╔══
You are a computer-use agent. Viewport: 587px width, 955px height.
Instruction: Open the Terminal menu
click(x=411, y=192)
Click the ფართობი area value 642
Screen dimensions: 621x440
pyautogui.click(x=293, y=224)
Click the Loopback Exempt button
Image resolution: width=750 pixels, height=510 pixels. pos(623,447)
╚══
╔══
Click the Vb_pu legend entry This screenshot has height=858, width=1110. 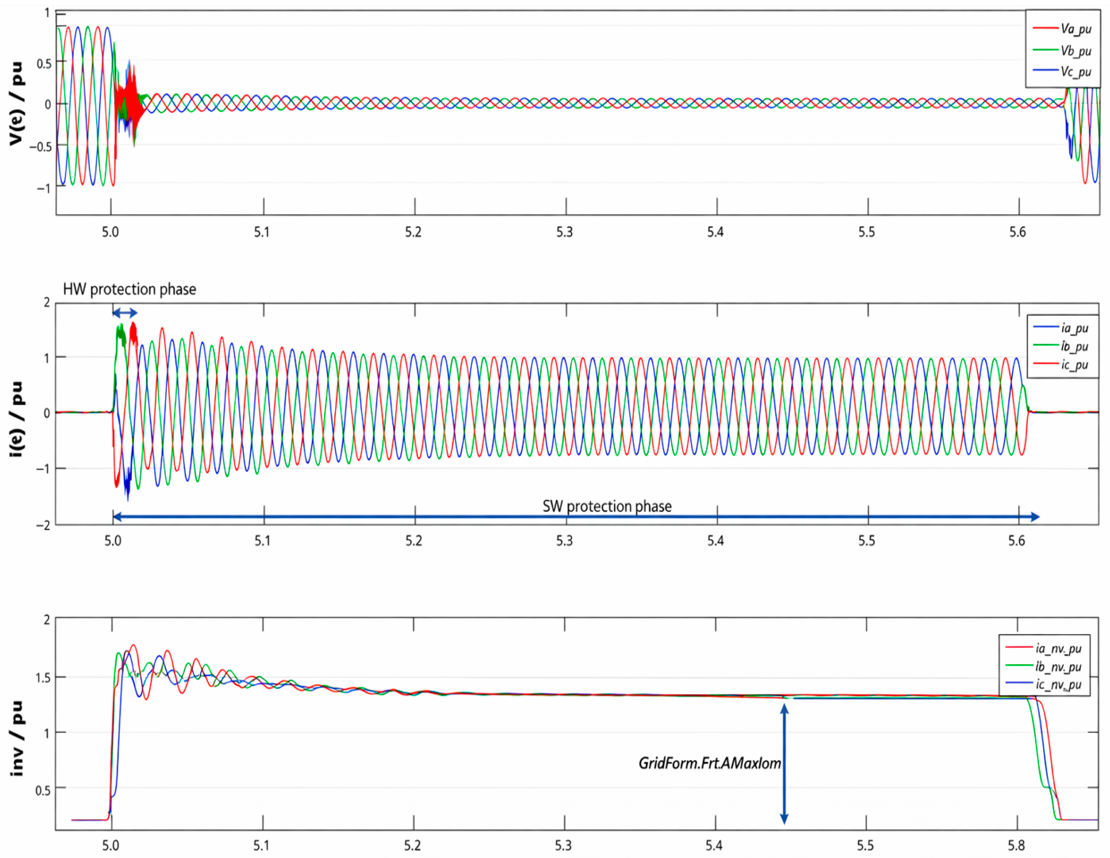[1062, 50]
╚══
Description of the task
Reproduce verbatim the entries starting with the line that contains "Click the ფართობი area value 642" and going on through the line that contains "Image resolution: width=750".

Problem solution
Click the ფართობი area value 642
Screen dimensions: 621x440
pyautogui.click(x=293, y=224)
Click the Loopback Exempt button
Image resolution: width=750 pixels, height=510 pixels. pos(623,447)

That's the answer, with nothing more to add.